Casting iffy. Pacing flawed and uneven. Seemed to flinch on some of the things that the story needed and wasn't able to recover. Lacked the gritty and scary vibe of the comics.

Good sequential art doesn't translate well. Visually astounding. The character I figured they would most mess up was probably the best. I waited 22 years and worked in a low-rent comic store when it came out and I'm delighted to have been reminded of how much I love the comic and comics in general. It was not great on its own or as an adaptation but not as bad as I had expected. Its tone was  all over the place especially in how it made things funny that would have served the story better if they weren't funny. I think it will make a fortune, shape fashion trends and have a sequel.
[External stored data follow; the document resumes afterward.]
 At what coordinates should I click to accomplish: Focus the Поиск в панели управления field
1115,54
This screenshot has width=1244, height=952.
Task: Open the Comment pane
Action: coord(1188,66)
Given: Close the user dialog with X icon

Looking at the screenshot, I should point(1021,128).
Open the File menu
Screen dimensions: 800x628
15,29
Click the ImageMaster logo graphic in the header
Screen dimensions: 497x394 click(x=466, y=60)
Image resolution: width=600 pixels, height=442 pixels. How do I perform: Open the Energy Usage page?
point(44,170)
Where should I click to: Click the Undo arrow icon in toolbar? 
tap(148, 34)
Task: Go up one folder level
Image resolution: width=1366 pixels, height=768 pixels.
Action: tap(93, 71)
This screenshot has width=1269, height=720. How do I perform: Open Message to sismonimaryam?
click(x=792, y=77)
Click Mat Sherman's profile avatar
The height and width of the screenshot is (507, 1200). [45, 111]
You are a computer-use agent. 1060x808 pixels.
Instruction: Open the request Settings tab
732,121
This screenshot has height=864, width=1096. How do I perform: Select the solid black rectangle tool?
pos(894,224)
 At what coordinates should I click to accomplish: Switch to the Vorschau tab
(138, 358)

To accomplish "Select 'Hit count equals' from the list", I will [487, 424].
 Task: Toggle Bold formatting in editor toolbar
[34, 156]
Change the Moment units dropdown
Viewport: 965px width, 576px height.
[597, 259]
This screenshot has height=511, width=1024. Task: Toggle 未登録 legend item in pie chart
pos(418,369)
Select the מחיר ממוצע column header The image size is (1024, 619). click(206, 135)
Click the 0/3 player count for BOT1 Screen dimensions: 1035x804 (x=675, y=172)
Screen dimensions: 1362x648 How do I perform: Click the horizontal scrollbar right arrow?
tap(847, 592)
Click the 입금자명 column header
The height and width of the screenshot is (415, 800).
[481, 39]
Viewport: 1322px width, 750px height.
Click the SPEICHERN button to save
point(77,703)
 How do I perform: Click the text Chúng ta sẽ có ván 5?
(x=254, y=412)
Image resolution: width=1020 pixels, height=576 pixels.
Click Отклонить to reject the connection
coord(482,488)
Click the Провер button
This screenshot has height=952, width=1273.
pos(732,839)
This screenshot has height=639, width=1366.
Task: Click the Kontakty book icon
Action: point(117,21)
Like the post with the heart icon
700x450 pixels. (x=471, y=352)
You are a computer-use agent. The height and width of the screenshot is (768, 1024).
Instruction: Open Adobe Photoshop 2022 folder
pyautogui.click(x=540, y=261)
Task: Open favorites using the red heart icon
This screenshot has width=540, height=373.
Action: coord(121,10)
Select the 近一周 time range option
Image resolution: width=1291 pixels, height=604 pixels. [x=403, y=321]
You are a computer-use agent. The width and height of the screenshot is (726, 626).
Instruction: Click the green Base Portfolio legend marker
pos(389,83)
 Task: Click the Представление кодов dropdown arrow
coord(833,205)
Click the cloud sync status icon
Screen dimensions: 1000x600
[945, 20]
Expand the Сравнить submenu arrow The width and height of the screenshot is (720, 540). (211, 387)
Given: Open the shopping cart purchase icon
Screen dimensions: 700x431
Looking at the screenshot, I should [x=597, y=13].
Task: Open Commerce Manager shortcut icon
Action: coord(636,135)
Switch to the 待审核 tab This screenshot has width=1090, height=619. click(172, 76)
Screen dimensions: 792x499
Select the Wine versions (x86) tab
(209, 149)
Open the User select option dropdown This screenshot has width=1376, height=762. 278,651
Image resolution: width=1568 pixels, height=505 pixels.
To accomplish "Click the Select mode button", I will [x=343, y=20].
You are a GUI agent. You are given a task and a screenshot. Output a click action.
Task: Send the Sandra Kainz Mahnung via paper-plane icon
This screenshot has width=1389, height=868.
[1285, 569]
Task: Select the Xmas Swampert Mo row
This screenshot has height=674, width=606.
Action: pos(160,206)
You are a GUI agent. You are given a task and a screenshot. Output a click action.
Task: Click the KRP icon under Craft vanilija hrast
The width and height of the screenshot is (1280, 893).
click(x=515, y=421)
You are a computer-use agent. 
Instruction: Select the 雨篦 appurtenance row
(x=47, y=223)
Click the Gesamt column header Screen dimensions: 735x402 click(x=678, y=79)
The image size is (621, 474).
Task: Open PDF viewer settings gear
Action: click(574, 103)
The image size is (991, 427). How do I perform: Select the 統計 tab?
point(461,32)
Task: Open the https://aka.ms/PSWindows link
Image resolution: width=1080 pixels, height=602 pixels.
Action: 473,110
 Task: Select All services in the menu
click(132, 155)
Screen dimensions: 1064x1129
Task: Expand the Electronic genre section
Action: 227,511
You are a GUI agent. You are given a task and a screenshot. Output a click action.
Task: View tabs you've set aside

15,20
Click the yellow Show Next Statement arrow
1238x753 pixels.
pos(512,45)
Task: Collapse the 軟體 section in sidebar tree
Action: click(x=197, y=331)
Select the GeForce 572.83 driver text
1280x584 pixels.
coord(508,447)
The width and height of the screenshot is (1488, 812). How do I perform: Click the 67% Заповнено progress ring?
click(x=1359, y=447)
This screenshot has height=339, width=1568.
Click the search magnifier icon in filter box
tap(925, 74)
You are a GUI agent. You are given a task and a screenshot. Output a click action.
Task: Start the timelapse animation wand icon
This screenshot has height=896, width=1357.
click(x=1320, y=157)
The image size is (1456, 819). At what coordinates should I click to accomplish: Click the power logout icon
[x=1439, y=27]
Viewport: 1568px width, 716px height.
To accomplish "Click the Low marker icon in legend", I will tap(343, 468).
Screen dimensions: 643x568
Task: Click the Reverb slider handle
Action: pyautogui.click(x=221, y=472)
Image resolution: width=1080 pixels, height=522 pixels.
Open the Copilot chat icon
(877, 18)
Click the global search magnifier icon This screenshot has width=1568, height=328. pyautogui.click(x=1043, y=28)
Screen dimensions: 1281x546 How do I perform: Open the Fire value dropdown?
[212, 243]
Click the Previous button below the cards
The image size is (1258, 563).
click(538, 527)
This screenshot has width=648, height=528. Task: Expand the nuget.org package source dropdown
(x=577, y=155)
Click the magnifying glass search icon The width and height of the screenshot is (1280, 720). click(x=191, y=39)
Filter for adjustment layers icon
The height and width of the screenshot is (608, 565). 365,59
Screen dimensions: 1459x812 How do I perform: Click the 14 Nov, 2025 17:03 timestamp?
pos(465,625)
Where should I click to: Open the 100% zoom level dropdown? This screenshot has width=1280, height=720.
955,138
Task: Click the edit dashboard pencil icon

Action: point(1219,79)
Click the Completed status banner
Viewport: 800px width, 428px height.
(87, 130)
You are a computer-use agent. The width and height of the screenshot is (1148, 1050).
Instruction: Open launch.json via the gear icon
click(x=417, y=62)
I look forward to reading the comic for the first time in years. All hail Glycon. I'm certain that there are movies at most gigaplexes that I would enjoy more, but I love the Watchmen and I'm proud that people were able to get it made. When I went to the Hitchhiker's Guide movie (which I often forget existed and then think how it would be cool if Hitchhiker's were made into a movie), I enjoyed it immensely even though it was a lousy movie because I thought about Douglas Adams and when I'd met him and turns of phrase and visuals and it brought a few pieces of the story to life inside my head in a different way.

I bet the biggest side benefit for me is that reminder bins will have Watching the Watchmen and probably other stuff in them in a few years and I'll be able to read more about Alan Moore. I rejoice in this film because it will drive the price of the Absolute Watchman down to where I can rationalize buying it. Which shows how confused I am because I've spent way more than that on books before and I'll be buying Absolute Death regardless of its cost.

I saw it in IMAX, but I can't imagine that made it worse. It was really pretty.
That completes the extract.